▶ [Exercise prompt] An exact transcription of every record is needed.

= Beginning of Section =

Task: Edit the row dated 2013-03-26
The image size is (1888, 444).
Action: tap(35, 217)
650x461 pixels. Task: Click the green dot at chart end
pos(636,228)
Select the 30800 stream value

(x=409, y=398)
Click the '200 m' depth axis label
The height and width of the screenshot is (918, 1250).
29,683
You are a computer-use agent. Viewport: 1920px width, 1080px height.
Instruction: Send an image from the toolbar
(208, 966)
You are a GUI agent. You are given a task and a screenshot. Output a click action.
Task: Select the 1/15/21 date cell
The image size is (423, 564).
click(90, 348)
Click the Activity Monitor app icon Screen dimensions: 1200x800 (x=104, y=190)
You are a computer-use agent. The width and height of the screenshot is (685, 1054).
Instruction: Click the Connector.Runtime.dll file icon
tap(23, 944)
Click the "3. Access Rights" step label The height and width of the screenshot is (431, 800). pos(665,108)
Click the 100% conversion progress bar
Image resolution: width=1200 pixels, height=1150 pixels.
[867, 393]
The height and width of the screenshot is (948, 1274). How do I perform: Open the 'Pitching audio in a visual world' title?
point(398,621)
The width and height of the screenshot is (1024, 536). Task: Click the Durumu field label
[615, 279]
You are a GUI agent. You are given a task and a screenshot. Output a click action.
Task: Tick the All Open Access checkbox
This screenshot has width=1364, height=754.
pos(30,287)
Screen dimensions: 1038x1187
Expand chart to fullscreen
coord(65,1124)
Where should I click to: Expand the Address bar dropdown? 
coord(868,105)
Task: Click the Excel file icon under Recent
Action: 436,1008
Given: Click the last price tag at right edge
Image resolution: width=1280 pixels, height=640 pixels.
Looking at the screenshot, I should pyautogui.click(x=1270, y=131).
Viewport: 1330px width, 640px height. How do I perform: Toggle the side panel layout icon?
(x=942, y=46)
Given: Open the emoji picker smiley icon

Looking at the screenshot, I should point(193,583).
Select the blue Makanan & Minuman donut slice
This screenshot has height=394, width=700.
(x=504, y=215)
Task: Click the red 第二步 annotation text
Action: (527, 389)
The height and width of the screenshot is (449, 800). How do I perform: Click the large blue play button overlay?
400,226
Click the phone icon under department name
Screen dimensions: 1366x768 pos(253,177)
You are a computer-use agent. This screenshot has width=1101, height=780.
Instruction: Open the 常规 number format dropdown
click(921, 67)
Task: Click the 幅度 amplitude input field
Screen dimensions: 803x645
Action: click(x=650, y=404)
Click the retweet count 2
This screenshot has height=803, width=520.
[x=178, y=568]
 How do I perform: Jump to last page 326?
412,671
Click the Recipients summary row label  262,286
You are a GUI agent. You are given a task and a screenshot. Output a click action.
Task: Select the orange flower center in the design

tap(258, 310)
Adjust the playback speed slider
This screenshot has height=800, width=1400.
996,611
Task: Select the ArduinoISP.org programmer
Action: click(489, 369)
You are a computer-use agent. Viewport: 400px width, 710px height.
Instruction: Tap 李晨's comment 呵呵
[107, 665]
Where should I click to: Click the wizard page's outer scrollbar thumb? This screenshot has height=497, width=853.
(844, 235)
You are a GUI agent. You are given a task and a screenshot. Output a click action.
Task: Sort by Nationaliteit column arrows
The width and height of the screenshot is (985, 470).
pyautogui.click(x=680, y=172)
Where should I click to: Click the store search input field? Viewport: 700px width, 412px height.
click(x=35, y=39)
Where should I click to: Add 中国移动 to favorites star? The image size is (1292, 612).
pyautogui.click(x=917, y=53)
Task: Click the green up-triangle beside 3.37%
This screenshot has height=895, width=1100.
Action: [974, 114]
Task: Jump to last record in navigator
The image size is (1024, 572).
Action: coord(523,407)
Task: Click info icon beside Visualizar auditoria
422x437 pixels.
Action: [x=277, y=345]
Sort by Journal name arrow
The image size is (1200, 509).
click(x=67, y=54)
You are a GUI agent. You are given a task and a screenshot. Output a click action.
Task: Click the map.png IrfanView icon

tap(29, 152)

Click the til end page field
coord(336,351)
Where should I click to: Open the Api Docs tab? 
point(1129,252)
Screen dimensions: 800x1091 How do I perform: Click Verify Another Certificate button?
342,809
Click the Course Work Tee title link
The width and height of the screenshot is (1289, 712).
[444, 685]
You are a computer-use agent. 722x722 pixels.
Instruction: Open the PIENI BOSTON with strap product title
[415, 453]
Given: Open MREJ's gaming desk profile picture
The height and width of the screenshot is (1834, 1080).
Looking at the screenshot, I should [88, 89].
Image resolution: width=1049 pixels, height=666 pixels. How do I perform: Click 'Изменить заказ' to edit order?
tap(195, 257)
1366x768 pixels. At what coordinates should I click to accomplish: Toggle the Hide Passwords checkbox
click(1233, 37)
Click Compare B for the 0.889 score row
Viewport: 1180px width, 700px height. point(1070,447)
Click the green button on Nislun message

= End of Section =

▶ [Solution to the exercise]
Task: Edit the row dated 2013-03-26
The image size is (1888, 444).
Action: tap(35, 217)
650x461 pixels. Task: Click the green dot at chart end
pos(636,228)
Select the 30800 stream value

(x=409, y=398)
Click the '200 m' depth axis label
The height and width of the screenshot is (918, 1250).
29,683
You are a computer-use agent. Viewport: 1920px width, 1080px height.
Instruction: Send an image from the toolbar
(208, 966)
You are a GUI agent. You are given a task and a screenshot. Output a click action.
Task: Select the 1/15/21 date cell
The image size is (423, 564).
click(90, 348)
Click the Activity Monitor app icon Screen dimensions: 1200x800 (x=104, y=190)
You are a computer-use agent. The width and height of the screenshot is (685, 1054).
Instruction: Click the Connector.Runtime.dll file icon
tap(23, 944)
Click the "3. Access Rights" step label The height and width of the screenshot is (431, 800). pos(665,108)
Click the 100% conversion progress bar
Image resolution: width=1200 pixels, height=1150 pixels.
[867, 393]
The height and width of the screenshot is (948, 1274). How do I perform: Open the 'Pitching audio in a visual world' title?
point(398,621)
The width and height of the screenshot is (1024, 536). Task: Click the Durumu field label
[615, 279]
You are a GUI agent. You are given a task and a screenshot. Output a click action.
Task: Tick the All Open Access checkbox
This screenshot has width=1364, height=754.
pos(30,287)
Screen dimensions: 1038x1187
Expand chart to fullscreen
coord(65,1124)
Where should I click to: Expand the Address bar dropdown? 
coord(868,105)
Task: Click the Excel file icon under Recent
Action: 436,1008
Given: Click the last price tag at right edge
Image resolution: width=1280 pixels, height=640 pixels.
Looking at the screenshot, I should pyautogui.click(x=1270, y=131).
Viewport: 1330px width, 640px height. How do I perform: Toggle the side panel layout icon?
(x=942, y=46)
Given: Open the emoji picker smiley icon

Looking at the screenshot, I should point(193,583).
Select the blue Makanan & Minuman donut slice
This screenshot has height=394, width=700.
(x=504, y=215)
Task: Click the red 第二步 annotation text
Action: (527, 389)
The height and width of the screenshot is (449, 800). How do I perform: Click the large blue play button overlay?
400,226
Click the phone icon under department name
Screen dimensions: 1366x768 pos(253,177)
You are a computer-use agent. This screenshot has width=1101, height=780.
Instruction: Open the 常规 number format dropdown
click(921, 67)
Task: Click the 幅度 amplitude input field
Screen dimensions: 803x645
Action: click(x=650, y=404)
Click the retweet count 2
This screenshot has height=803, width=520.
[x=178, y=568]
 How do I perform: Jump to last page 326?
412,671
Click the Recipients summary row label  262,286
You are a GUI agent. You are given a task and a screenshot. Output a click action.
Task: Select the orange flower center in the design

tap(258, 310)
Adjust the playback speed slider
This screenshot has height=800, width=1400.
996,611
Task: Select the ArduinoISP.org programmer
Action: click(489, 369)
You are a computer-use agent. Viewport: 400px width, 710px height.
Instruction: Tap 李晨's comment 呵呵
[107, 665]
Where should I click to: Click the wizard page's outer scrollbar thumb? This screenshot has height=497, width=853.
(844, 235)
You are a GUI agent. You are given a task and a screenshot. Output a click action.
Task: Sort by Nationaliteit column arrows
The width and height of the screenshot is (985, 470).
pyautogui.click(x=680, y=172)
Where should I click to: Click the store search input field? Viewport: 700px width, 412px height.
click(x=35, y=39)
Where should I click to: Add 中国移动 to favorites star? The image size is (1292, 612).
pyautogui.click(x=917, y=53)
Task: Click the green up-triangle beside 3.37%
This screenshot has height=895, width=1100.
Action: [974, 114]
Task: Jump to last record in navigator
The image size is (1024, 572).
Action: coord(523,407)
Task: Click info icon beside Visualizar auditoria
422x437 pixels.
Action: [x=277, y=345]
Sort by Journal name arrow
The image size is (1200, 509).
click(x=67, y=54)
You are a GUI agent. You are given a task and a screenshot. Output a click action.
Task: Click the map.png IrfanView icon

tap(29, 152)

Click the til end page field
coord(336,351)
Where should I click to: Open the Api Docs tab? 
point(1129,252)
Screen dimensions: 800x1091 How do I perform: Click Verify Another Certificate button?
342,809
Click the Course Work Tee title link
The width and height of the screenshot is (1289, 712).
[444, 685]
You are a computer-use agent. 722x722 pixels.
Instruction: Open the PIENI BOSTON with strap product title
[415, 453]
Given: Open MREJ's gaming desk profile picture
The height and width of the screenshot is (1834, 1080).
Looking at the screenshot, I should [88, 89].
Image resolution: width=1049 pixels, height=666 pixels. How do I perform: Click 'Изменить заказ' to edit order?
tap(195, 257)
1366x768 pixels. At what coordinates should I click to accomplish: Toggle the Hide Passwords checkbox
click(1233, 37)
Click Compare B for the 0.889 score row
Viewport: 1180px width, 700px height. point(1070,447)
Click the green button on Nislun message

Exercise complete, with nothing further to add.